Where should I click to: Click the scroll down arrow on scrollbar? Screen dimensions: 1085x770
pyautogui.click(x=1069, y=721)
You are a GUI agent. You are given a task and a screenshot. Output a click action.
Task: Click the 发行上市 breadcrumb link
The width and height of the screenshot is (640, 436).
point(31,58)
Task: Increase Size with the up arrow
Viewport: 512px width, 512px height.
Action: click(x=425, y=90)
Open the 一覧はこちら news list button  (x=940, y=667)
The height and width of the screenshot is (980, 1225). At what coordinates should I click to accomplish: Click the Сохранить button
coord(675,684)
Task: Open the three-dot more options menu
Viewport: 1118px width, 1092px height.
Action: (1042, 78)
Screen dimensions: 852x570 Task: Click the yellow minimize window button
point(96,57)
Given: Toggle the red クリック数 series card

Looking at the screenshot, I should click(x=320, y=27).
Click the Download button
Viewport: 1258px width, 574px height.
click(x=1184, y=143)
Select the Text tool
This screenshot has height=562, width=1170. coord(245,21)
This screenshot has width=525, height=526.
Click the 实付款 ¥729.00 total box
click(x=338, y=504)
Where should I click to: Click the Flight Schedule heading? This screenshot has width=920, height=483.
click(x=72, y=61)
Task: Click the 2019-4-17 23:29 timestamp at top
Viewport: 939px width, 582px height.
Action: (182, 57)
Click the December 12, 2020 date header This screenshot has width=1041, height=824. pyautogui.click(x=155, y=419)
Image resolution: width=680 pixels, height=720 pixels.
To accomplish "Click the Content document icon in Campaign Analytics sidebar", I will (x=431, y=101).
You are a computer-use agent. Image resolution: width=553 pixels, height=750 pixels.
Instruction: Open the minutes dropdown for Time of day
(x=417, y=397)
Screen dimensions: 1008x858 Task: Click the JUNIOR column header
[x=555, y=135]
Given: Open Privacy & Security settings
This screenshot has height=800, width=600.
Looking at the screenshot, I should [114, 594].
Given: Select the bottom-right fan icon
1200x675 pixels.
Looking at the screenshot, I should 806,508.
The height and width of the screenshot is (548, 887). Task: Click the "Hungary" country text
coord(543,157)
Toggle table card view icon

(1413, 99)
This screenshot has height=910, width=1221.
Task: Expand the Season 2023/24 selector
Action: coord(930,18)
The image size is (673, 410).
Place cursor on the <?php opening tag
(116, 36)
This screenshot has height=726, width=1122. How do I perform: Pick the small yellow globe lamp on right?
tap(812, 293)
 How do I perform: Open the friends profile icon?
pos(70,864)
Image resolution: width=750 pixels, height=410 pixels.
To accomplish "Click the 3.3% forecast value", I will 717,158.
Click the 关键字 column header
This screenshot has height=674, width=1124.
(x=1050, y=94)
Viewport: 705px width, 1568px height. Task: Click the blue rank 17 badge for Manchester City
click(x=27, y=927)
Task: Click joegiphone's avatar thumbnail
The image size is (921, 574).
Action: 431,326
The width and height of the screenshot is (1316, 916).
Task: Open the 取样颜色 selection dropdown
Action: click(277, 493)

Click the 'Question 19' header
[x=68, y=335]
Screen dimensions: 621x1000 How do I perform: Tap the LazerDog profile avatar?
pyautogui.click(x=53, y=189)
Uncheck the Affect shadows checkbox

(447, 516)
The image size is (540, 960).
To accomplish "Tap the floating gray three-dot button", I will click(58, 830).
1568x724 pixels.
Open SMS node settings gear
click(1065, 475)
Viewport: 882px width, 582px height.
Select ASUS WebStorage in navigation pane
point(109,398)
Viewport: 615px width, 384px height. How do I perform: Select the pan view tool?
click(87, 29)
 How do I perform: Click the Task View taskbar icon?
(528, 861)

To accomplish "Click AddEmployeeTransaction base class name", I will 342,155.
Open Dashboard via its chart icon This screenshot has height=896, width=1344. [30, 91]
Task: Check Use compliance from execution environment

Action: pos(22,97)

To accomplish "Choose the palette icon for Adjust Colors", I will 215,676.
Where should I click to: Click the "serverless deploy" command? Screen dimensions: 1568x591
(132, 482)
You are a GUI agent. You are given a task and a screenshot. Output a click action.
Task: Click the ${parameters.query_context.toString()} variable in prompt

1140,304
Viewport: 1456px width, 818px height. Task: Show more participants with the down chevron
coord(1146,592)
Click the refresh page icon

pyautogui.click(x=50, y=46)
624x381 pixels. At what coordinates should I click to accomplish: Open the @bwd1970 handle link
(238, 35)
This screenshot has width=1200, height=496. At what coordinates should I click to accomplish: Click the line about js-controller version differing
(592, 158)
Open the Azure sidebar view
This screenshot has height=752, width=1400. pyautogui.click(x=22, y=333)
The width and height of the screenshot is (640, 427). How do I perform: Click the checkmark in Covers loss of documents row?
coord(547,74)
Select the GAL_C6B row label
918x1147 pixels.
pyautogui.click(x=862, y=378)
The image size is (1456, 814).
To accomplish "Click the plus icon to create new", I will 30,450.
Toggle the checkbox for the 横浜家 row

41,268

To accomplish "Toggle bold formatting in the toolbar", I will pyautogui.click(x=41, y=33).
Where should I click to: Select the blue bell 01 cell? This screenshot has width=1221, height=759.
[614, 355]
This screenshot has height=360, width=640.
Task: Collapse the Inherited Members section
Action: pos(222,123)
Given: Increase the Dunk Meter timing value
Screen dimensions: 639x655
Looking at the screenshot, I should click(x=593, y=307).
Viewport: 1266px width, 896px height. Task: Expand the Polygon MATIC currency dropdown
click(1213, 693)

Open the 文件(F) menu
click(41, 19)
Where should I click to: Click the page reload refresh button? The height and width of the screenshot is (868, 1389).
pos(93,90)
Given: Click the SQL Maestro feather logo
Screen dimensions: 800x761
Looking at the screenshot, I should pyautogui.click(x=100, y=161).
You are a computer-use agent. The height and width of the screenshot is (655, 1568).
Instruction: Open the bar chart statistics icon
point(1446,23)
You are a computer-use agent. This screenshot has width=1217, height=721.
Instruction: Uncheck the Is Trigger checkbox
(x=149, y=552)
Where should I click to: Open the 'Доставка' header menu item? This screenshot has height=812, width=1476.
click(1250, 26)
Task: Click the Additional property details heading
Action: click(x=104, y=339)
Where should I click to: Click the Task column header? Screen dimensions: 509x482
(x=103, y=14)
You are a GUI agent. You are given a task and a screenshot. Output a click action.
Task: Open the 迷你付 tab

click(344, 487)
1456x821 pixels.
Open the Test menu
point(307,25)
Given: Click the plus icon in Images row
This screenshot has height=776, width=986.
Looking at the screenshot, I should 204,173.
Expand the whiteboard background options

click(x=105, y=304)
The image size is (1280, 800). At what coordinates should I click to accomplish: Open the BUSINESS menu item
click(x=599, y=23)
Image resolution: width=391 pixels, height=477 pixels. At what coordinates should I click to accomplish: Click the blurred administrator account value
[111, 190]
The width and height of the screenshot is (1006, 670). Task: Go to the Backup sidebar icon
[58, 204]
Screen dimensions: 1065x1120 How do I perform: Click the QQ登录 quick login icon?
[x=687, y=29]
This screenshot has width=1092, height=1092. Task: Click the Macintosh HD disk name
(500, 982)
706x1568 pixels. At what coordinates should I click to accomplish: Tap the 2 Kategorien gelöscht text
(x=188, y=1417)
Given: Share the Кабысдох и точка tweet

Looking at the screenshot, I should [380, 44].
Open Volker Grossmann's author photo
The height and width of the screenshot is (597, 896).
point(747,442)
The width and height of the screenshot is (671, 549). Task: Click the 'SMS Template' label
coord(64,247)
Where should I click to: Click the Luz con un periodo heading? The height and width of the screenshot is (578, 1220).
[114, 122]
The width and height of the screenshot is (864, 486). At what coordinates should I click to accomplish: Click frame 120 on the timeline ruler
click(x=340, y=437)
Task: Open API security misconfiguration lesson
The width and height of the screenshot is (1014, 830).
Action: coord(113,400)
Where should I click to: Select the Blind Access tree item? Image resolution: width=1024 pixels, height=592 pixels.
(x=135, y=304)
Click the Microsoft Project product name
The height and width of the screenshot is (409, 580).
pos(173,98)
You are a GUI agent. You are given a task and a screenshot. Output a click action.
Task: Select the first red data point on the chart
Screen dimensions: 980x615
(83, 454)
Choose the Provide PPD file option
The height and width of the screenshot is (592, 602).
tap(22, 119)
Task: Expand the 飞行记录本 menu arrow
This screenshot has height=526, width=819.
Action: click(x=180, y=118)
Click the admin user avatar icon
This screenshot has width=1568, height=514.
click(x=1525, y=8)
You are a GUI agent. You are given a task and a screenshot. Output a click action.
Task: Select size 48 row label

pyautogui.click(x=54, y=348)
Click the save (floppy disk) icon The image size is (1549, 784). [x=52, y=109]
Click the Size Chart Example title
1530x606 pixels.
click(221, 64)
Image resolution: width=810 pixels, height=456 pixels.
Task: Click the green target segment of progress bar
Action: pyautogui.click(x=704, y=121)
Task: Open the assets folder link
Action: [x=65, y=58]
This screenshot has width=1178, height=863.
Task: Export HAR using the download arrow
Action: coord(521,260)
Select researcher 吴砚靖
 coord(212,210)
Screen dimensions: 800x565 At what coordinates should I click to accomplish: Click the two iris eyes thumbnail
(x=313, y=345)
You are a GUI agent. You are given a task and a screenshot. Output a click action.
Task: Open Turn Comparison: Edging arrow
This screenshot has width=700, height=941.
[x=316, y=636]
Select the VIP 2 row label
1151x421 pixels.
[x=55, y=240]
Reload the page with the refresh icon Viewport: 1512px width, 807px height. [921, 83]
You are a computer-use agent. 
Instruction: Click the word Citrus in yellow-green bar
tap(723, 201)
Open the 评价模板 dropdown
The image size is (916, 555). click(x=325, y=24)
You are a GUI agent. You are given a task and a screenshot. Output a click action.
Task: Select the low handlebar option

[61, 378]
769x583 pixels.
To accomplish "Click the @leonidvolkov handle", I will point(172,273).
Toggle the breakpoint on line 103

Exercise goal
All lines that contain the word "computer" should be copied from the listing.

Finished exercise
You are a computer-use agent. Image resolution: width=553 pixels, height=750 pixels.
You are a computer-use agent. The height and width of the screenshot is (655, 1568).
You are a computer-use agent. This screenshot has width=1217, height=721.
You are a computer-use agent. 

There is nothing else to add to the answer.